Gesundheitspolitik

Die Schweinegrippe ist zurück

Die Aufregung um das H1N1-Virus ist jedoch abgeflacht

Berlin (dpa/az). Die Grippe-Saison ist angelaufen. In diesem Winter ist das H1N1-Virus – allgemein bekannt als Schweinegrippe-Virus – das dominierende Influenzavirus. Fast drei Viertel aller Grippefälle gehen laut Robert Koch-Institut (RKI) derzeit auf das Konto dieses Erregers. Er bereitet allerdings nicht mehr so viel Sorge wie im Jahr 2009/10.

Silke Buda von der Arbeitsgemeinschaft Influenza (AGI) sagte am 7. Januar der dpa, die Schweinegrippeviren "haben sich jetzt in den saisonalen Rhythmus eingereiht und treten verstärkt auf". Dasselbe sei auch bei früheren Influenza-Pandemien beobachtet worden. Es sei nach wie vor so, dass die meisten Erkrankungen eher leicht sind. Fieber über 39 Grad, Schüttelfrost, Schweißausbrüche, Muskel-, Kopf- und Halsschmerzen, allgemeine Schwäche, Schnupfen und trockener Reizhusten sind die üblichen Symptome. In der Folge kann es aber auch zu zusätzlichen Infektionen wie Lungenentzündungen kommen, die im schlimmsten Fall zum Tode führen können. Dies sei bei der Schweinegrippe nicht anders als bei anderen Influenza-Erkrankungen, betonte die Grippe-Expertin. Buda rät auch jetzt noch zur Impfung – selbst wenn der Impfschutz erst etwa 14 Tage nach der Impfung aufgebaut ist. Ansonsten werden die üblichen Vorsorgemaßnahmen empfohlen: häufiges Händewaschen und Abstand zu erkrankten Personen.

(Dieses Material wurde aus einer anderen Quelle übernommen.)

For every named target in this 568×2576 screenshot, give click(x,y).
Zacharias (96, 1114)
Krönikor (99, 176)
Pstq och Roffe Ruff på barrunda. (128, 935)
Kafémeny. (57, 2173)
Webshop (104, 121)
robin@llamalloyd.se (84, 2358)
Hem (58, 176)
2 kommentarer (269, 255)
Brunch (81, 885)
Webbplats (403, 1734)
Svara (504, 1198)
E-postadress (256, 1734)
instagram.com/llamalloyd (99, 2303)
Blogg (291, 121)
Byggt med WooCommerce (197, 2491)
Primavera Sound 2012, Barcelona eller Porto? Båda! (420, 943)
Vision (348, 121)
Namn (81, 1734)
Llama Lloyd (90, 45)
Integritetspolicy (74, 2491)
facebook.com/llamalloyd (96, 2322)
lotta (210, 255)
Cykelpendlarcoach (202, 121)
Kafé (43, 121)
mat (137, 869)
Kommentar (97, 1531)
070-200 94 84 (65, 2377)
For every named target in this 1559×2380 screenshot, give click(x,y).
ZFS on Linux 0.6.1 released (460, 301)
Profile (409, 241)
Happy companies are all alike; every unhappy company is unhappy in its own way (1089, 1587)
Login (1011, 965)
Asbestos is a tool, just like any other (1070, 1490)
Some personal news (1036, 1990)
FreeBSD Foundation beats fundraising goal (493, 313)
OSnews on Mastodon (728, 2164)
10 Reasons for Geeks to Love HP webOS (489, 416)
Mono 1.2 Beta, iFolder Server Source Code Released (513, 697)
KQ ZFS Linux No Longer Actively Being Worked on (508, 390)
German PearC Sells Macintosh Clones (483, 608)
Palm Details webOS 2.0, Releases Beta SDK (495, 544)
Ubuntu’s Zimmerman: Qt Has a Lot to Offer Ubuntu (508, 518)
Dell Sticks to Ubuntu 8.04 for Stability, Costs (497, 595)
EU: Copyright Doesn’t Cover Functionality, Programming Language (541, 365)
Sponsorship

Neben der Schweinegrippe, die ein Influenzavirus vom Typ A ist, spielt nach Daten der AGI noch die Influenza-B eine Rolle. Das gewöhnliche saisonale Influenza-A-Virus vom Subtyp H3N2 sei weitgehend von den H1N1-Viren verdrängt worden. Während der letzten Influenzasaison seien in Deutschland fast ausschließlich H1N1-Viren zirkuliert, sagte Buda.